Required action: Reproduce exactly the line with "Click the last data point on the ROI chart" and every line that follows it below, up to and including the last one. Do not include pictures or anything else.
=== Section Start ===
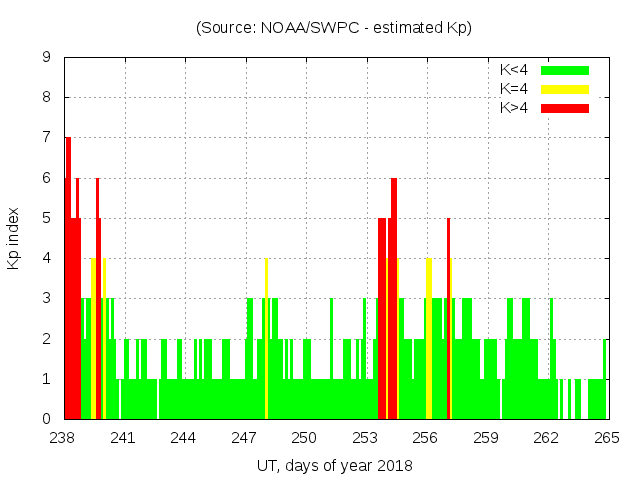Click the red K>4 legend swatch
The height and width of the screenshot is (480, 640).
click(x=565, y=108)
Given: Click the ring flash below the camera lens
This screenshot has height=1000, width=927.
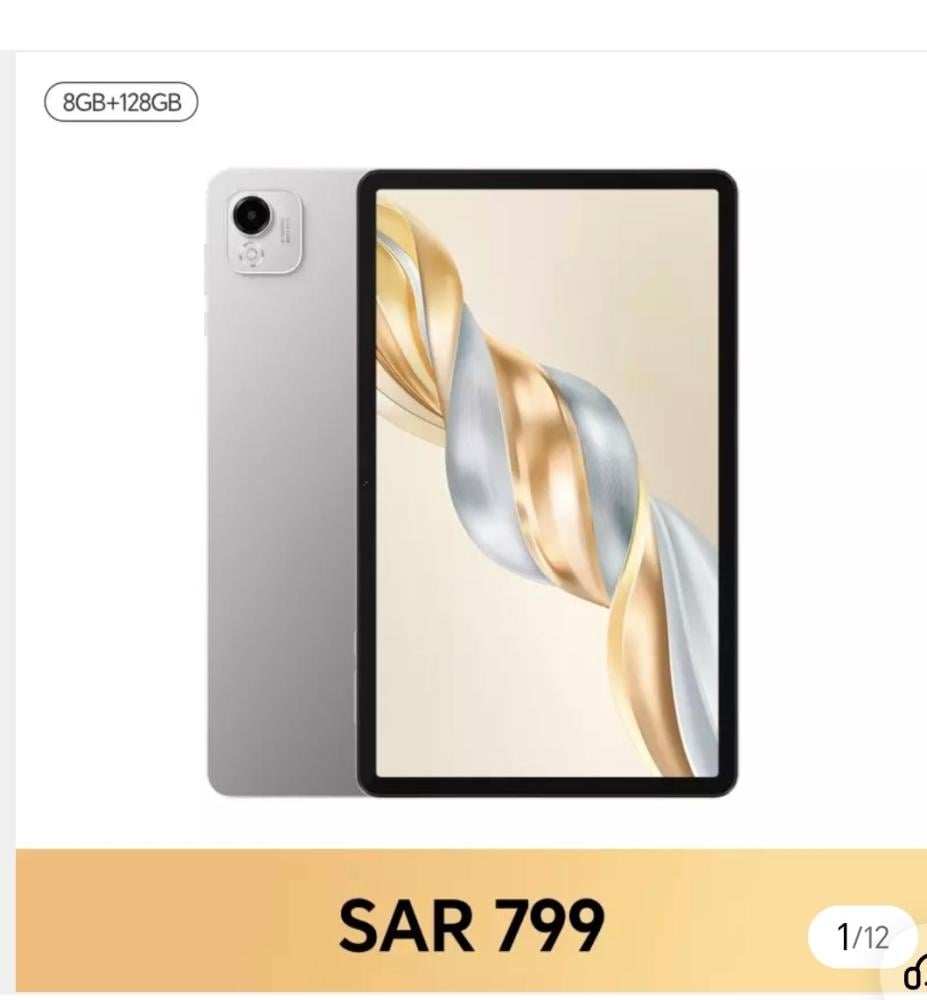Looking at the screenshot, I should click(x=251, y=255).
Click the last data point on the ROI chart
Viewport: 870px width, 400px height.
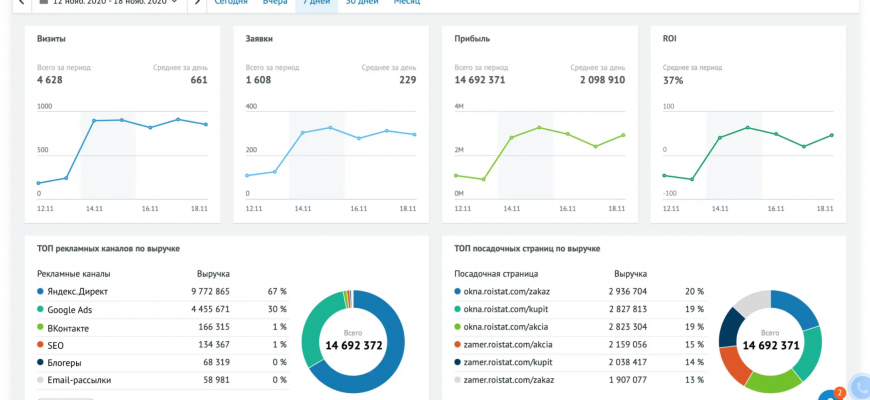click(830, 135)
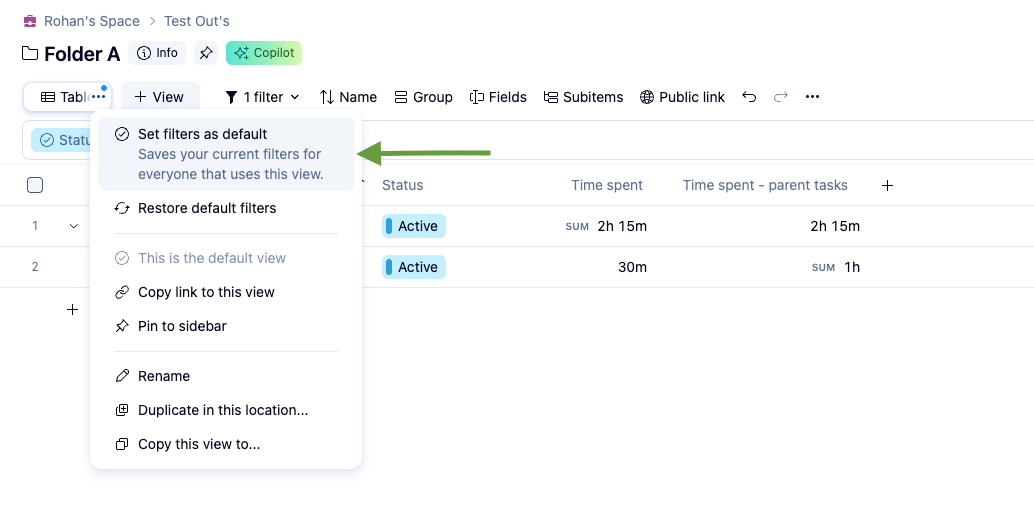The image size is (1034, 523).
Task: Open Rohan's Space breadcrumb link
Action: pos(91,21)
=== Section End ===
Output below:
Click the last data point on the ROI chart
Viewport: 870px width, 400px height.
click(830, 135)
The image size is (1034, 523).
Task: Open Rohan's Space breadcrumb link
Action: pos(91,21)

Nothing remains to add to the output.